▶ **Work instructions**
Reproduce every one of the following records word for word.

**** Records to use ****

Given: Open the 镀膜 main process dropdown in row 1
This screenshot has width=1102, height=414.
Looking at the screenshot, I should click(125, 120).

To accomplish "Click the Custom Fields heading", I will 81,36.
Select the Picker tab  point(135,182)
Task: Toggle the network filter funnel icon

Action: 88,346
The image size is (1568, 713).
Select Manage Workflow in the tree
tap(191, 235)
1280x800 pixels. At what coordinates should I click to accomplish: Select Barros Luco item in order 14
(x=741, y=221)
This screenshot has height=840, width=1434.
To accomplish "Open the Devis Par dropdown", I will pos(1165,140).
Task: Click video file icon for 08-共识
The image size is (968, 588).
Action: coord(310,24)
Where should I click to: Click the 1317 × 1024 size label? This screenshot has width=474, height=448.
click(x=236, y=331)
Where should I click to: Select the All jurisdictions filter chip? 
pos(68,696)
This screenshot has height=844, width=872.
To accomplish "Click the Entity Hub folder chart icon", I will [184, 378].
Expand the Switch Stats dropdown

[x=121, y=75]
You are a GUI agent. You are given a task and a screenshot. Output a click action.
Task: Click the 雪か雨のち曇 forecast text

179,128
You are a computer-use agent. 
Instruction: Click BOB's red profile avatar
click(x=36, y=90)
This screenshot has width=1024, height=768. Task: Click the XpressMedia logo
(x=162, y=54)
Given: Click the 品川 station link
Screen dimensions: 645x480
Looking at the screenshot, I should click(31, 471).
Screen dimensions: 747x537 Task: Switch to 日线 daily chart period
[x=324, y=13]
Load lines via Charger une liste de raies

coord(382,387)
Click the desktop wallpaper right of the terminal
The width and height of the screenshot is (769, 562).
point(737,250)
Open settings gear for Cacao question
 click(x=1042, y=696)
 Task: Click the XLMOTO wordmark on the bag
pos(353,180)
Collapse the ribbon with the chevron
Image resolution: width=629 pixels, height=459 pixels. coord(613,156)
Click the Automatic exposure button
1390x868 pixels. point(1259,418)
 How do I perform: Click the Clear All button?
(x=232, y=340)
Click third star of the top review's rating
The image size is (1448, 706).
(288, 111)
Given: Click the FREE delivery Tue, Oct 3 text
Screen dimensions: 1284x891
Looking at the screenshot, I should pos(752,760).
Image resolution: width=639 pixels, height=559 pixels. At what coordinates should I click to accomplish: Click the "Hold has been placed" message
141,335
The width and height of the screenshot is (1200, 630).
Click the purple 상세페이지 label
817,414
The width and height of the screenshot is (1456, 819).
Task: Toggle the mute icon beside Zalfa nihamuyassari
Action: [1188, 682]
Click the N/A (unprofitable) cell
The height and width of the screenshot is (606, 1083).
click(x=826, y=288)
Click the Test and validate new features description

****

▶ **Exercise output**
Given: Open the 镀膜 main process dropdown in row 1
This screenshot has width=1102, height=414.
Looking at the screenshot, I should click(125, 120).

To accomplish "Click the Custom Fields heading", I will 81,36.
Select the Picker tab  point(135,182)
Task: Toggle the network filter funnel icon

Action: 88,346
The image size is (1568, 713).
Select Manage Workflow in the tree
tap(191, 235)
1280x800 pixels. At what coordinates should I click to accomplish: Select Barros Luco item in order 14
(x=741, y=221)
This screenshot has height=840, width=1434.
To accomplish "Open the Devis Par dropdown", I will pos(1165,140).
Task: Click video file icon for 08-共识
The image size is (968, 588).
Action: coord(310,24)
Where should I click to: Click the 1317 × 1024 size label? This screenshot has width=474, height=448.
click(x=236, y=331)
Where should I click to: Select the All jurisdictions filter chip? 
pos(68,696)
This screenshot has height=844, width=872.
To accomplish "Click the Entity Hub folder chart icon", I will [184, 378].
Expand the Switch Stats dropdown

[x=121, y=75]
You are a GUI agent. You are given a task and a screenshot. Output a click action.
Task: Click the 雪か雨のち曇 forecast text

179,128
You are a computer-use agent. 
Instruction: Click BOB's red profile avatar
click(x=36, y=90)
This screenshot has width=1024, height=768. Task: Click the XpressMedia logo
(x=162, y=54)
Given: Click the 品川 station link
Screen dimensions: 645x480
Looking at the screenshot, I should click(31, 471).
Screen dimensions: 747x537 Task: Switch to 日线 daily chart period
[x=324, y=13]
Load lines via Charger une liste de raies

coord(382,387)
Click the desktop wallpaper right of the terminal
The width and height of the screenshot is (769, 562).
point(737,250)
Open settings gear for Cacao question
 click(x=1042, y=696)
 Task: Click the XLMOTO wordmark on the bag
pos(353,180)
Collapse the ribbon with the chevron
Image resolution: width=629 pixels, height=459 pixels. coord(613,156)
Click the Automatic exposure button
1390x868 pixels. point(1259,418)
 How do I perform: Click the Clear All button?
(x=232, y=340)
Click third star of the top review's rating
The image size is (1448, 706).
(288, 111)
Given: Click the FREE delivery Tue, Oct 3 text
Screen dimensions: 1284x891
Looking at the screenshot, I should pos(752,760).
Image resolution: width=639 pixels, height=559 pixels. At what coordinates should I click to accomplish: Click the "Hold has been placed" message
141,335
The width and height of the screenshot is (1200, 630).
Click the purple 상세페이지 label
817,414
The width and height of the screenshot is (1456, 819).
Task: Toggle the mute icon beside Zalfa nihamuyassari
Action: [1188, 682]
Click the N/A (unprofitable) cell
The height and width of the screenshot is (606, 1083).
click(x=826, y=288)
Click the Test and validate new features description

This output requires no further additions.